DIRECTIONS FOR THIS TASK -> Copy the records below verbatim, starting at the line that contains "has width=325, height=218." and stopping after the line that contains "will pyautogui.click(x=330, y=5).". Copy only those lines, keeping both end lines.
START SOURCE DATA
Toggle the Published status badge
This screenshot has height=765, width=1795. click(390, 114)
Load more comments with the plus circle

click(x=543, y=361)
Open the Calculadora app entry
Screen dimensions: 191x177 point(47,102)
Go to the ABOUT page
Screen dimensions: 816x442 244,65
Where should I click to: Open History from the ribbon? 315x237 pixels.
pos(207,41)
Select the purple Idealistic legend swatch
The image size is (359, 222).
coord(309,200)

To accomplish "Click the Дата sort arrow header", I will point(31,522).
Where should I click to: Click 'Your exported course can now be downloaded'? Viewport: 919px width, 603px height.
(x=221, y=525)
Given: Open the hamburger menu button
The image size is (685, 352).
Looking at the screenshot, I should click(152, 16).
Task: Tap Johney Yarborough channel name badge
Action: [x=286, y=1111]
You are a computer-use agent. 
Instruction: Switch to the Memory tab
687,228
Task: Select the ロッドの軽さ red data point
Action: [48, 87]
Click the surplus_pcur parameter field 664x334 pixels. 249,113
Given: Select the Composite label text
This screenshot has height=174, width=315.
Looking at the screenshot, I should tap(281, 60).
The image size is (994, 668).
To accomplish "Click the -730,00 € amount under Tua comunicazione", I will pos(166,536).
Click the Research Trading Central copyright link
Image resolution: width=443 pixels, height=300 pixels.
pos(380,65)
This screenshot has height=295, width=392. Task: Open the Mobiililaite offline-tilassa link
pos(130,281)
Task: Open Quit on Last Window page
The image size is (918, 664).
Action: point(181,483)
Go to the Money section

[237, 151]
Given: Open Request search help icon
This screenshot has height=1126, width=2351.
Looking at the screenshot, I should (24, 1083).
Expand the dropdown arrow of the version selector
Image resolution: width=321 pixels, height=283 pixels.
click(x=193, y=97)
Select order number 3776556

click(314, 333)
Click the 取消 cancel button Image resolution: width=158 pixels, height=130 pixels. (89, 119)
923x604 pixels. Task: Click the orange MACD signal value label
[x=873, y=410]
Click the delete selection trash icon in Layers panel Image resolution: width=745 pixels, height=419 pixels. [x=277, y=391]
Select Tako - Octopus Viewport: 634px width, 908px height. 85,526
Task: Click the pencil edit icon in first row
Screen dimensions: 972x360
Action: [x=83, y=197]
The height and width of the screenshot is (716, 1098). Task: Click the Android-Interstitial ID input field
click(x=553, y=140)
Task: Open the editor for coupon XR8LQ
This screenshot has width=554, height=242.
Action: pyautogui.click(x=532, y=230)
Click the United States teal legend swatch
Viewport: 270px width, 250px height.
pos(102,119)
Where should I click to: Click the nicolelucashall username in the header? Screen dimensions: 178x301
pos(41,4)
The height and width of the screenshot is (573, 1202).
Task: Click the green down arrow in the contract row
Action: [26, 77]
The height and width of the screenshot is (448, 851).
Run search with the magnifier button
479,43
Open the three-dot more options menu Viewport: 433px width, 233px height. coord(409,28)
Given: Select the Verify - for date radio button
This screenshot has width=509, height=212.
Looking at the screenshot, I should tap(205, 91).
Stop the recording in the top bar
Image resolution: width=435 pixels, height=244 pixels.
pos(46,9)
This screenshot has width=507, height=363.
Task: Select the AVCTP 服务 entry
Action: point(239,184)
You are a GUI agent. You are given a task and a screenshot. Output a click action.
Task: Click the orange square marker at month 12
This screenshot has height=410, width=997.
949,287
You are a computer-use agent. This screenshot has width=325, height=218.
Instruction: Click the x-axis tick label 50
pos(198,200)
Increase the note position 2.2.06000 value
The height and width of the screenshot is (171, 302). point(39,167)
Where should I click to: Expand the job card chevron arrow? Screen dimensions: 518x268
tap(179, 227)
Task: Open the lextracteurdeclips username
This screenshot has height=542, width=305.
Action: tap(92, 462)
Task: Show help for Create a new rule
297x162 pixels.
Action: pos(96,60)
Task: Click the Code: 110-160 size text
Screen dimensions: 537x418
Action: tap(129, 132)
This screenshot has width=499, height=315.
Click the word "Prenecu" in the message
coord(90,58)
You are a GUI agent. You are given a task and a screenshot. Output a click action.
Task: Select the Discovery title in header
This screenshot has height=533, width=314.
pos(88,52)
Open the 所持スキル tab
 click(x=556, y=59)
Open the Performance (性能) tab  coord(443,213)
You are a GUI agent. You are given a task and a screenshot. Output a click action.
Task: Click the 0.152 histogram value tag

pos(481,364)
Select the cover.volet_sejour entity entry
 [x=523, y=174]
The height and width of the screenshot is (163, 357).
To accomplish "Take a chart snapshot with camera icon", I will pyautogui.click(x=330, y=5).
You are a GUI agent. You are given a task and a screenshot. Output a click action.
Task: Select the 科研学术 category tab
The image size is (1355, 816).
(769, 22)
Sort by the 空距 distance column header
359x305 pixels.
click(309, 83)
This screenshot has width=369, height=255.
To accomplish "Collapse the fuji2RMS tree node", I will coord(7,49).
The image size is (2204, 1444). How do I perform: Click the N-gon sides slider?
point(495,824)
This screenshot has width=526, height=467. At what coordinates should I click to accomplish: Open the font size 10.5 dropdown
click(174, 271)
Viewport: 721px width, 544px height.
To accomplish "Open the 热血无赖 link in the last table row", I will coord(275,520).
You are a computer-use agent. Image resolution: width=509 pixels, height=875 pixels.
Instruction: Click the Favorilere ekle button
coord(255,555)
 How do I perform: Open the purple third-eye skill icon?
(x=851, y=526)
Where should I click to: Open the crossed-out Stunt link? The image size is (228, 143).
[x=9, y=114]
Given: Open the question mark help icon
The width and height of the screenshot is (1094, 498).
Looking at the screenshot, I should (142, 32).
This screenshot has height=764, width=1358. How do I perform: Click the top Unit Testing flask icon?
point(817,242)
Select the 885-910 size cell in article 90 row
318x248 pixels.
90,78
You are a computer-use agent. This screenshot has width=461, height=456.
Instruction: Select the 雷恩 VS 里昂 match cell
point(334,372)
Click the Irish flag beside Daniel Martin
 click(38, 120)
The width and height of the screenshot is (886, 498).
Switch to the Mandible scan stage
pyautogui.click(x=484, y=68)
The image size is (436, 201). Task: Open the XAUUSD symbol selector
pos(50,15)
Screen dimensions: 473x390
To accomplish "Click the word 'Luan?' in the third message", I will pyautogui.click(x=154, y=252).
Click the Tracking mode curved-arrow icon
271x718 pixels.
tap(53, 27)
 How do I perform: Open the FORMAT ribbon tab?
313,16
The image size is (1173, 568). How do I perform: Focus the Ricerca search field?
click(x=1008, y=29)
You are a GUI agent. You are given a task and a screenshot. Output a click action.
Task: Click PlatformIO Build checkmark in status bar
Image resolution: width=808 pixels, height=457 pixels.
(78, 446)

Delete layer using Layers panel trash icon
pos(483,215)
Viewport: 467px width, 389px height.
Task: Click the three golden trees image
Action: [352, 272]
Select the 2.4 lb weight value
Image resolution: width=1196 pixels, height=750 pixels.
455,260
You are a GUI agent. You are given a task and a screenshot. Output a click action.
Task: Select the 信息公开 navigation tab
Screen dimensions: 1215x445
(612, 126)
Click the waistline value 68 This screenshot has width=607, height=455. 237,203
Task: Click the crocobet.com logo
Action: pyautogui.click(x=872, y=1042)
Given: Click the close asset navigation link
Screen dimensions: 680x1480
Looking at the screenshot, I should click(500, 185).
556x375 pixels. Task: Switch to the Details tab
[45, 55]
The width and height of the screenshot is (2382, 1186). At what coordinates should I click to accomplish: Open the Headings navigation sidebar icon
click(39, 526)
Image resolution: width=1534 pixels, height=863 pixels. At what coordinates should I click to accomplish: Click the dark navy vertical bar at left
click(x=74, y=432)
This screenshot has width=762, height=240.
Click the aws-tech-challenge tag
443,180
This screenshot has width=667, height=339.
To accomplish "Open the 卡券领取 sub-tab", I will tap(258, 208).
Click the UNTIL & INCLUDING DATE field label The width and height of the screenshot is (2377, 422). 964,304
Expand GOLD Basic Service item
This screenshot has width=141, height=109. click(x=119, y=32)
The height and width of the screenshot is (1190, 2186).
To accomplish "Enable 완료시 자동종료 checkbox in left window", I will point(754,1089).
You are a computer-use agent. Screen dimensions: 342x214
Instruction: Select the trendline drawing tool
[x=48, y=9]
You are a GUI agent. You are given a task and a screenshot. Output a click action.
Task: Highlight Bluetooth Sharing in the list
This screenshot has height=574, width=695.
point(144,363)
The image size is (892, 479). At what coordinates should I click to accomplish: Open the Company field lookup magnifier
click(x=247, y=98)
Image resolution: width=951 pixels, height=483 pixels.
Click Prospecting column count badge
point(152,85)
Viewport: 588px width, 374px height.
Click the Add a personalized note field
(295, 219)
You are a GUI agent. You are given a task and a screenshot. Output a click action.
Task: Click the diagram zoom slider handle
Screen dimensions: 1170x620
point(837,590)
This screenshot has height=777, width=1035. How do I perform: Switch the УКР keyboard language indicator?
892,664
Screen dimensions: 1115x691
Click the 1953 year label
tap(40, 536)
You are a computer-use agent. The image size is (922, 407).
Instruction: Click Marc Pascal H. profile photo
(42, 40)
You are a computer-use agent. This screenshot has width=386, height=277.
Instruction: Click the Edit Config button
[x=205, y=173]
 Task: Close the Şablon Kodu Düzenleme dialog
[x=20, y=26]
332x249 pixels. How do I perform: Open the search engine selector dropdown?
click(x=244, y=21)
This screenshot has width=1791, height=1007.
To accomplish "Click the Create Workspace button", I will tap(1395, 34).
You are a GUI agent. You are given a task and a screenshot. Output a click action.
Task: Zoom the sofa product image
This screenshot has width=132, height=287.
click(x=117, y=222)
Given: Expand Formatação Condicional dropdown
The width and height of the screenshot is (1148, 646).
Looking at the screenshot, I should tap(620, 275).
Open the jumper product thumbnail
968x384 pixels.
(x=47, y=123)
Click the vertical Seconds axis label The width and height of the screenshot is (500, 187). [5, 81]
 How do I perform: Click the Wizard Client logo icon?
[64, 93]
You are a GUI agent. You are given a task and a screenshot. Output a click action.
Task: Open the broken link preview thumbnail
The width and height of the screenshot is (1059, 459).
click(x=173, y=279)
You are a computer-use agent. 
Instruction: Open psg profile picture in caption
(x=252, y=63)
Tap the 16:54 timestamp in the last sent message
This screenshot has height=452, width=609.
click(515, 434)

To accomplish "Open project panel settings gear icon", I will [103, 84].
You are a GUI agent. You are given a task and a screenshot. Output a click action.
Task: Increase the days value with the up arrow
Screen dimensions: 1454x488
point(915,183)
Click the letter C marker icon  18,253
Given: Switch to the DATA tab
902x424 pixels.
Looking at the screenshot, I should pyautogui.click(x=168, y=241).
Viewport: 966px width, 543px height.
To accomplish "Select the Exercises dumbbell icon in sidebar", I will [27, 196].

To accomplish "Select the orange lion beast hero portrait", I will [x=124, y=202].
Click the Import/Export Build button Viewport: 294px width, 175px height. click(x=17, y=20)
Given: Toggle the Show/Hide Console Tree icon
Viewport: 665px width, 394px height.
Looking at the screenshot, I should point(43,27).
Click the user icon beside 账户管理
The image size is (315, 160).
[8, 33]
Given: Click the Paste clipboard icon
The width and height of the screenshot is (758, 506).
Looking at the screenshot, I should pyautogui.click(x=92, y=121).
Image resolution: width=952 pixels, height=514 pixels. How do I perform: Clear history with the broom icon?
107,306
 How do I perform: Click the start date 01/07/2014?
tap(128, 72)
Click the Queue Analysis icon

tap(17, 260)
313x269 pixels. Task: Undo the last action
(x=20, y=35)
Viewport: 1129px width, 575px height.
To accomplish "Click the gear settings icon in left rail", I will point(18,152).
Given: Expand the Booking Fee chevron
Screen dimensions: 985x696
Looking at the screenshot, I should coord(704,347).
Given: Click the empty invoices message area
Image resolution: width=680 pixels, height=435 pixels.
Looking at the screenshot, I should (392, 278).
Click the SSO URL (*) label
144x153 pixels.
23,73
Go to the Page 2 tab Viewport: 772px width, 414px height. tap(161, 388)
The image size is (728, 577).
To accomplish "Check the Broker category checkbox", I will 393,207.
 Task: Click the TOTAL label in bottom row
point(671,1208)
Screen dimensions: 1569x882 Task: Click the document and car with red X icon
END SOURCE DATA
FULL ANSWER ->
You are a computer-use agent. This screenshot has width=325, height=218.
Instruction: Click the x-axis tick label 50
pos(198,200)
Increase the note position 2.2.06000 value
The height and width of the screenshot is (171, 302). point(39,167)
Where should I click to: Expand the job card chevron arrow? Screen dimensions: 518x268
tap(179, 227)
Task: Open the lextracteurdeclips username
This screenshot has height=542, width=305.
Action: tap(92, 462)
Task: Show help for Create a new rule
297x162 pixels.
Action: pos(96,60)
Task: Click the Code: 110-160 size text
Screen dimensions: 537x418
Action: tap(129, 132)
This screenshot has width=499, height=315.
Click the word "Prenecu" in the message
coord(90,58)
You are a GUI agent. You are given a task and a screenshot. Output a click action.
Task: Select the Discovery title in header
This screenshot has height=533, width=314.
pos(88,52)
Open the 所持スキル tab
 click(x=556, y=59)
Open the Performance (性能) tab  coord(443,213)
You are a GUI agent. You are given a task and a screenshot. Output a click action.
Task: Click the 0.152 histogram value tag

pos(481,364)
Select the cover.volet_sejour entity entry
 [x=523, y=174]
The height and width of the screenshot is (163, 357).
To accomplish "Take a chart snapshot with camera icon", I will pyautogui.click(x=330, y=5).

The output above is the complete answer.